# greenhouse set ups for amphibians



## Middleton Mouse (May 16, 2013)

We were hoping to sst up an outdoor enclosure for our European green toads next year. We had a cole frame type enclosure in mind at the start but assume a small green house would be better.

Does anyone have one and how did you go about setting it up? I'd love to see build threads and pictures if you have them.


----------



## acromyrmexbob (Oct 3, 2010)

:blush: I have a greenhouse.
http://www.reptileforums.co.uk/forums/habitat/911200-tropical-river-pond-major-project.html


----------



## Middleton Mouse (May 16, 2013)

acromyrmexbob said:


> :blush: I have a greenhouse.
> http://www.reptileforums.co.uk/forums/habitat/911200-tropical-river-pond-major-project.html


Jeezo I'm not sure if I can manage something as grand as that, loved looking at the thread though. :2thumb:


----------



## exoticsandtropics (Mar 11, 2007)

we used to have a greenhouse that was a mix of species kept in there. had green toads, alpine newts, marbled newts, fire bellied toads and european green treefrogs. everything bred most years apart from the green toads that never did. 
just basically created a small pond/ marsh area with plenty of cover etc. just make sure they can't dig out lol.


----------



## ukgeckos (Apr 11, 2007)

We have one with a hibernacula installed and a pond that is no deeper than 4 inches. Vegetation includes Passion flower, grape vine, various grasses and heather. We build a mesh door for hot days and will be changing several panes of glass to Perspex next year.
In it we have green toads, yellow bellied toads, midwife toads and pool frogs. We will also be introducing some type of lizard species once enough research has been done.
In spring our American green tree frogs and gray tree frogs will also be introduced.

It is 10/8 ft and also has a concrete base. The hibernacula is 2.5-3 ft.

It's amazing in summer and full of live and sounds. This time of year all is quiet


----------

_Required work_:
A – Answer these questions from the thread on greenhouse setups for amphibians, one per line:
(i) Which animals did Middleton Mouse hope to keep in an outdoor enclosure?
(ii) According to exoticsandtropics, which species never bred in their greenhouse?
(iii) How deep is the pond in the ukgeckos greenhouse?
B – From the thread on greenhouse setups for amphibians, list every kind of vegetation ukgeckos names in their greenhouse.

_Collected material_:

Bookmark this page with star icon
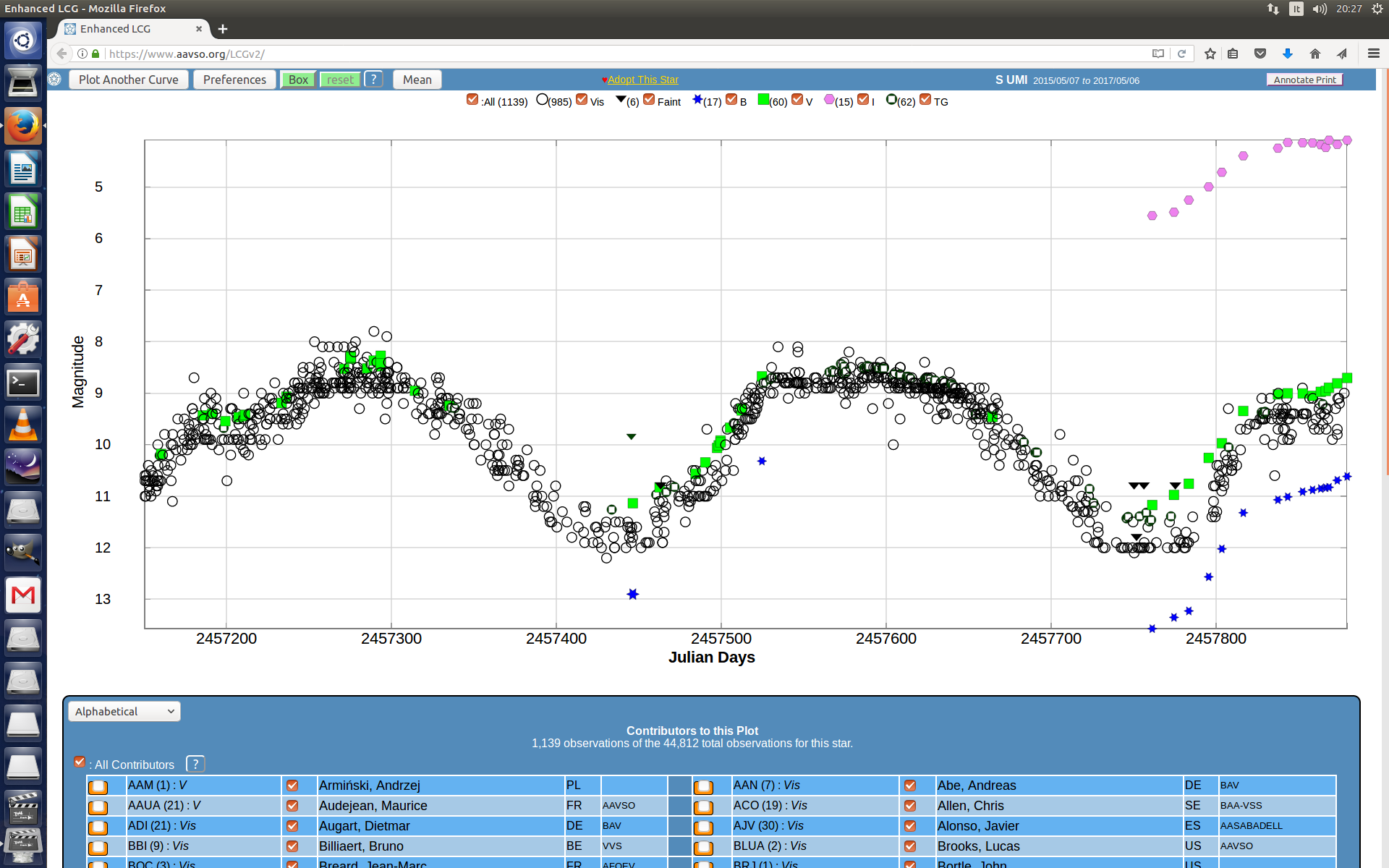 [x=1210, y=54]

_Solutions for each task_:
A –
(i) European green toads
(ii) The green toads
(iii) No deeper than 4 inches

B –
Passion flower
Grape vine
Various grasses
Heather